The anti-coolie meeting of the 25th, in keeping with the blazing piles of lumber, featured incendiary speeches, but the mob which gathered was a dwindling one. No more than 800 men congregated that day. But the tension did not let up. Threatening letters were received by prominent members of the Committee of Public Safety. William T. Coleman himself received word that both his San Francisco and San Rafael homes would be burned to the ground. As late as August 5, an arson attempt (the second) was made on his Washington and Taylor Streets home. An incendiary got inside the house and set it afire with boxes of tar but the servants put out the blaze. When the attempt was made to ring in an alarm from the nearby fire-alarm box they found that the arsonist had put it out of order. However, Coleman’s house was connected with the American district telegraph and the police were summoned by wire.
The prompt action of the police and the Pick Handle Brigade crushed the riot by the third day. On the 27th James Smith was arrested for starting the lumberyard blazes. On the 30th the Committee of Public Safety disbanded. When the crisis was over, Patrick Crowley, who would earn the title of Riot Chief for his participation in this affair as well as the Potrero riots and other mob actions, fainted. The strain and fatigue of the long days of vigilance had proved too much for even his tough system.
By August 1, 1877, the worst was over.
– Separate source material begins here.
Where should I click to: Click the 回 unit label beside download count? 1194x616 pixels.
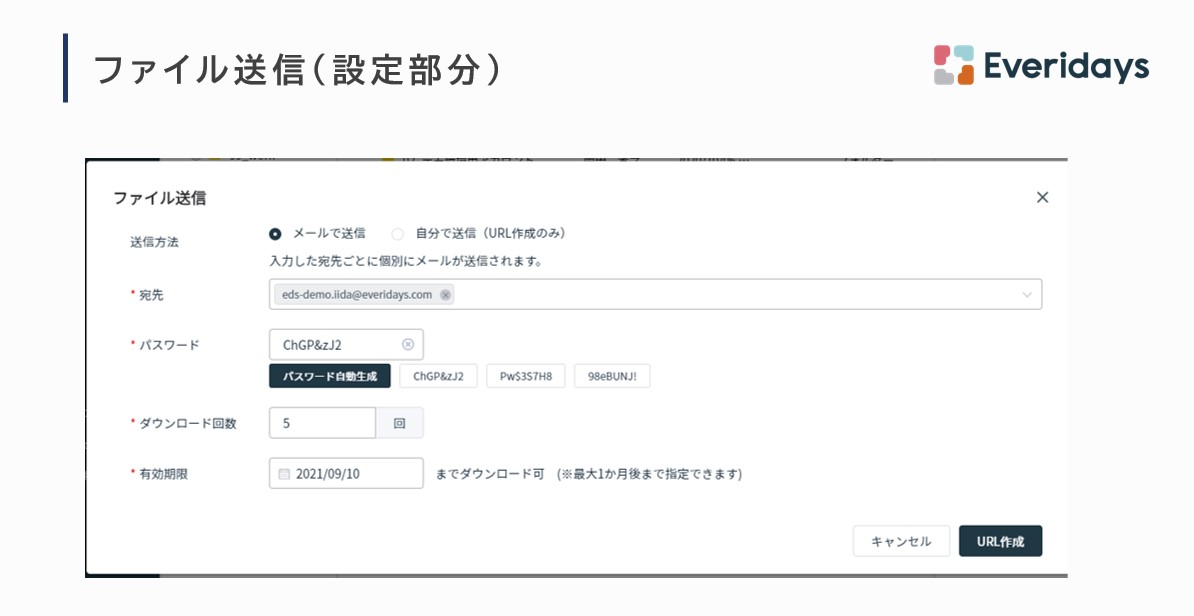[x=399, y=423]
American-Chinese relations in San Francisco would never again sink so low, even in the depths of the tong wars. Of course the mob was not through yet. The turncoat Pick Handler, Dennis Kearney, would soon be the darling of the sand lotters.
Kearneyism eventually grew so strong that politicians began to court Kearney. On August 22, 1877, the Workingmen’s Trade and Labor Union was formed with Kearney as secretary. His power and influence grew until Kearneyism elected a mayor of San Francisco, and framed a California State Constitution in 1879. Crowley arrested Kearney for inciting a riot and was on the verge of arresting Mayor Isaac Kalloch himself when Chief Ellis dissuaded him. Kalloch was another philosophical turncoat like Kearney. He had led the largest Chinese Sunday school in the city, then turned on the Chinese as a violently anti-coolie politician. Earlier, when the Chronicle attacked him in print, he made scurrilous remarks about the mother of the De Young brothers, publishers of the Chronicle. Thereupon, Charles De Young shot Kalloch and wounded him badly. (Many feel it was this qualified martyrdom which won him the election.) In April 1880, Kalloch’s son shot De Young in his office, and was acquitted. Far reaching indeed were the effects of Chinatown’s troubles.
Sand-lotism hit its peak quickly, and then crumbled away as a political force. The one good result of the anti-Chinese riots was that they caused the city to increase the police force to a total of 400 men. For crime in Chinatown-- no more than in the rest of the city—had not disappeared with the emergence of Kearneyism. On the contrary the police had to look in both directions at once.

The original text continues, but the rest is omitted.